[Collected data]
########################################

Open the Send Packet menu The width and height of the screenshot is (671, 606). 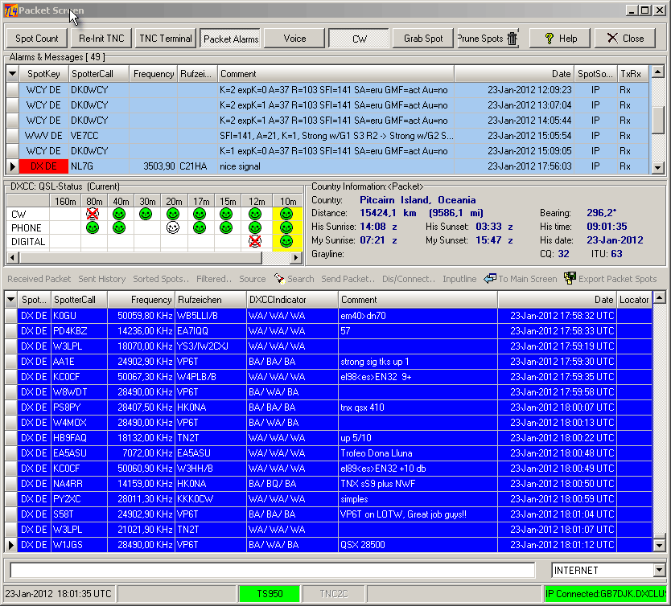click(x=348, y=279)
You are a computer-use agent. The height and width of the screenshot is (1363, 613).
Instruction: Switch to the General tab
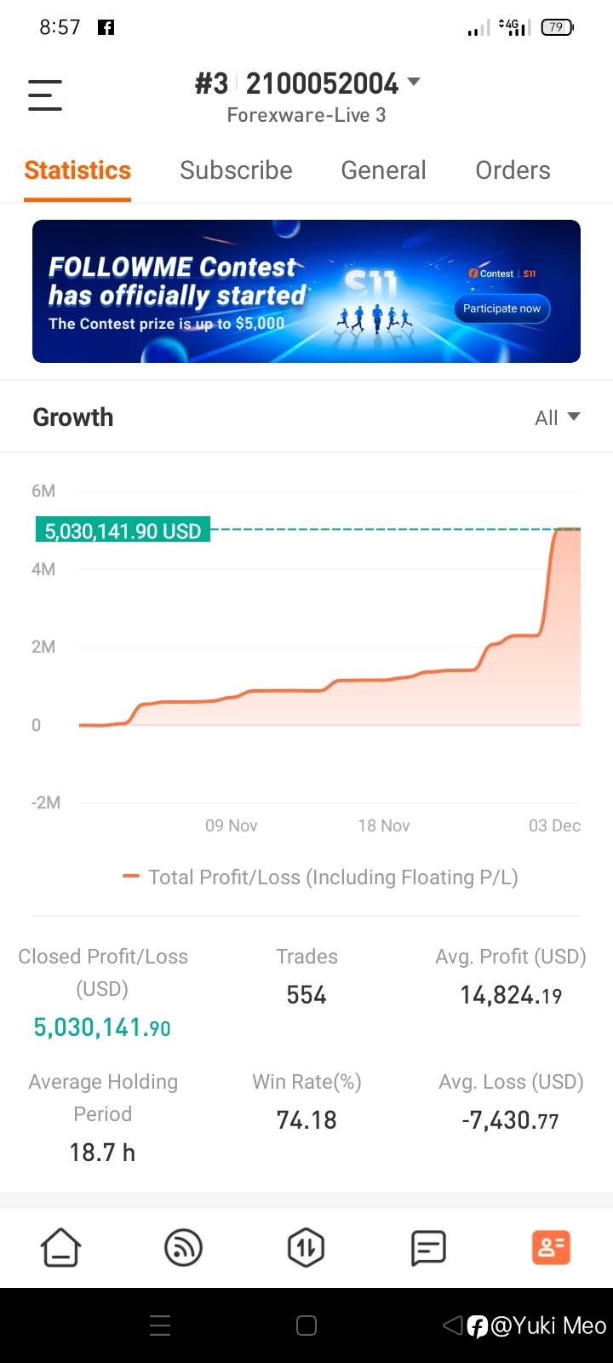click(383, 170)
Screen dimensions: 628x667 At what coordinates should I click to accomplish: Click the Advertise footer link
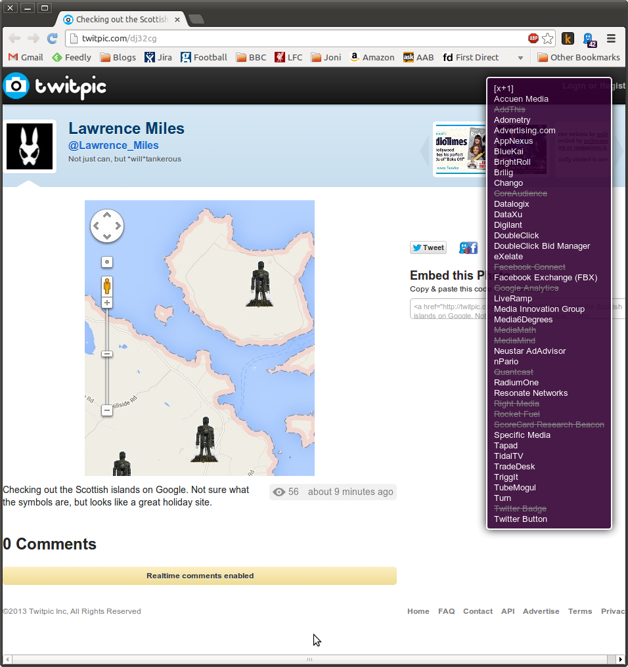(541, 611)
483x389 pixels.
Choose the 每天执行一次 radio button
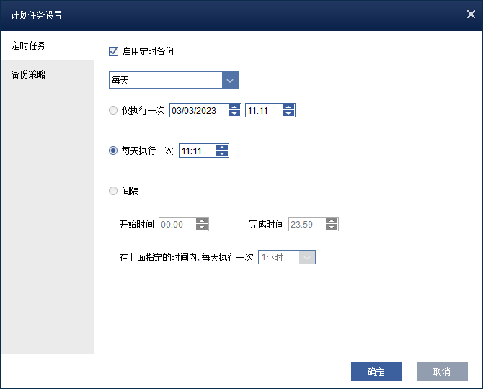(x=113, y=151)
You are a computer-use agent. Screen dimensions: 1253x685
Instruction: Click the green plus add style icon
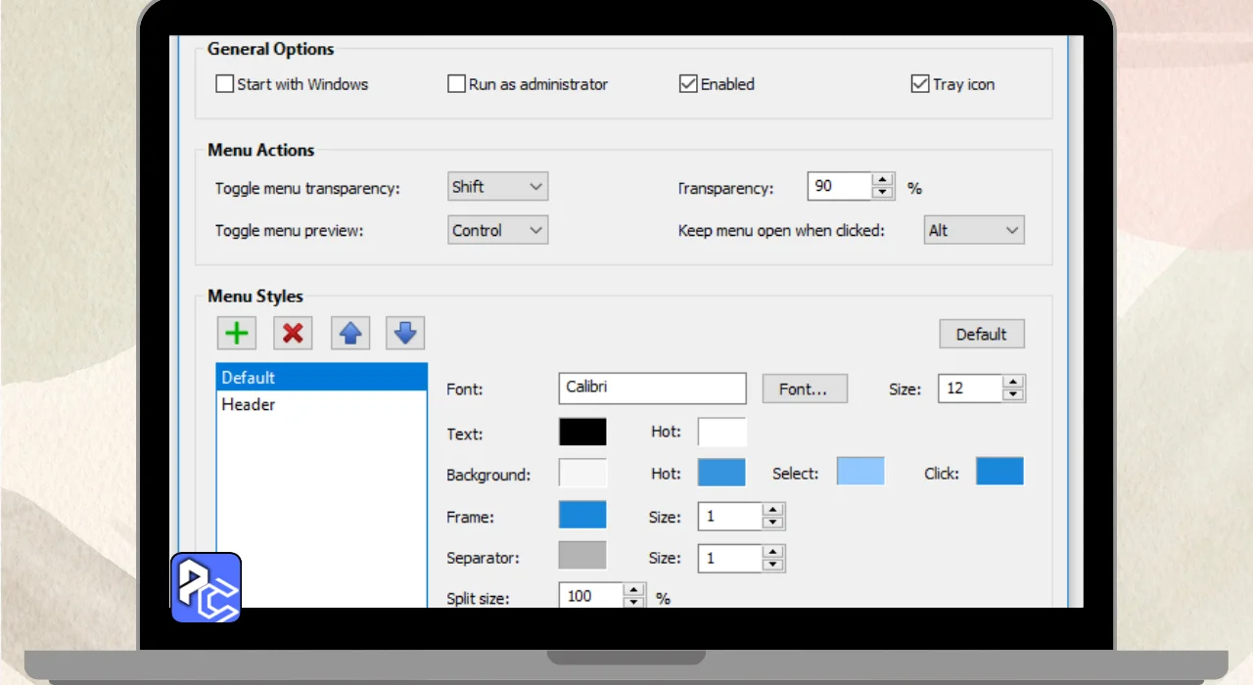236,334
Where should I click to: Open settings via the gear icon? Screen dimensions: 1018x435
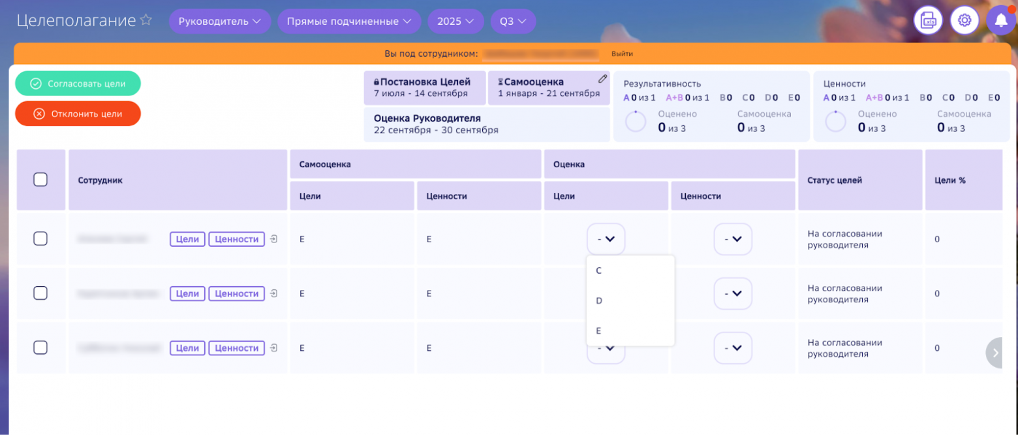click(x=964, y=21)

########################################

WHAT TO DO
Lines from the one with "Instruction: Switch to the General tab" through the final line of the records are the whole answer; print them exactly, minus any pictures.

SOLUTION TO THIS EXERCISE
Instruction: Switch to the General tab
click(383, 170)
Screen dimensions: 628x667 At what coordinates should I click to accomplish: Click the Advertise footer link
(541, 611)
483x389 pixels.
Choose the 每天执行一次 radio button
(x=113, y=151)
You are a computer-use agent. Screen dimensions: 1253x685
Instruction: Click the green plus add style icon
236,334
Where should I click to: Open settings via the gear icon? Screen dimensions: 1018x435
click(x=964, y=21)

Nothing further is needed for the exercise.